Agnes Reinhold

Agnes Reinhold, eine fast vergessene Kämpferin anarchistischer Zusammenhänge, organisierte bereits Ende des 19. Jahrhunderts Menschen gegen staatliche Grenzen, nationalistische Spaltung und kapitalistische Ausbeutung. Sie baute Netzwerke zu Anarchist*innen in zahlreichen europäischen Städten auf, stellte ihr Wissen, Engagement und ihre Wohnung für eine Organisierung von unten zur Verfügung. Dabei ist sie nur eine von vielen, die den Mythos angriffen, Politik würde nur von männlichen Personen gestaltet werden.

Gemeinsam mit ihren Gefährt*innen griff sie dabei die Grundlagen kapitalistischer Ausbeutung an. So verteilten sie bspw. Flugblätter mit Aufrufen zu Generalstreiks, der Aufhebung des Privateigentums sowie dem Sturz der Autoritäten.

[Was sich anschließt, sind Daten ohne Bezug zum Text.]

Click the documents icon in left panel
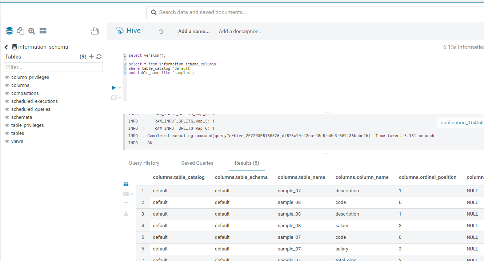This screenshot has width=484, height=261. pyautogui.click(x=20, y=31)
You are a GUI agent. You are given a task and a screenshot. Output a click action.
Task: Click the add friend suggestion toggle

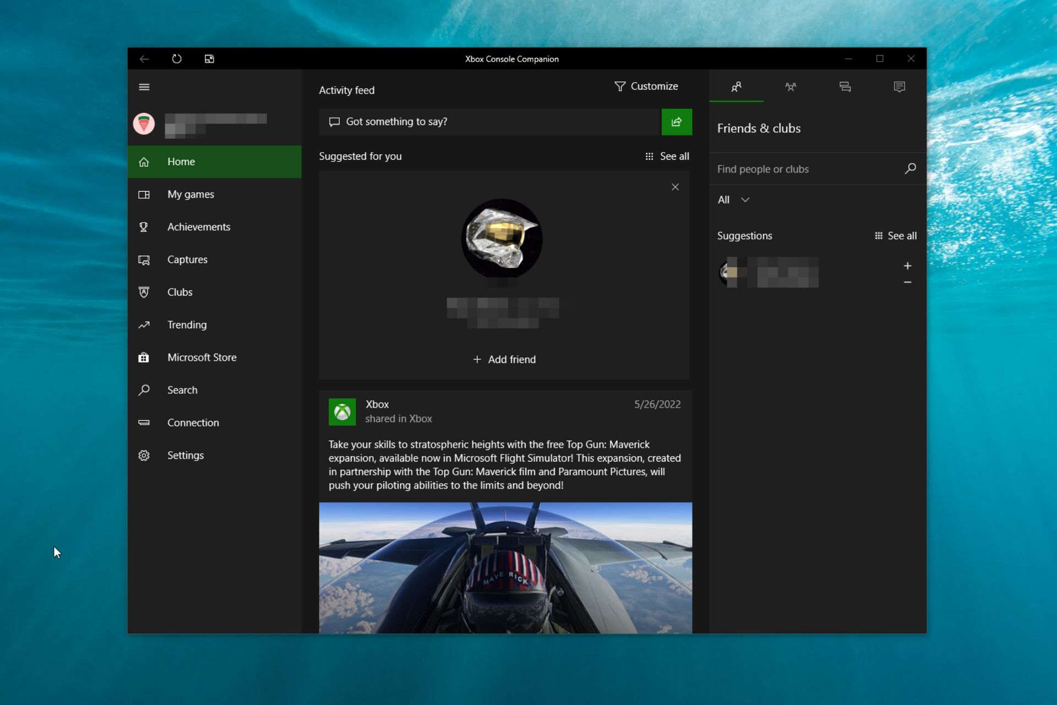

Schon damals wurde stetig versucht, soziale Kämpfe für bessere Lebens- und Arbeitsbedingungen zu verhindern und zu kriminalisieren. Als bekannte Rednerin auf Versammlungen schaffte sie es, viele Leute fuer jene Basisansätze zu ermutigen, damit diese in die Lage versetzt wurden für bessere Lebensbedingungen zu kämpfen. Wir wollen unser gemeinsames Denken und Handeln ebenfalls nach einer gemeinsamen gesellschaftlichen Perspektive ausrichten. Die Unerschrockenheit, die gelebte Solidarität sowie der Ansatz einer Organisierung der Basis, ermuntert uns und alle Aktiven im und um das Kiezhaus Agnes Reinhold.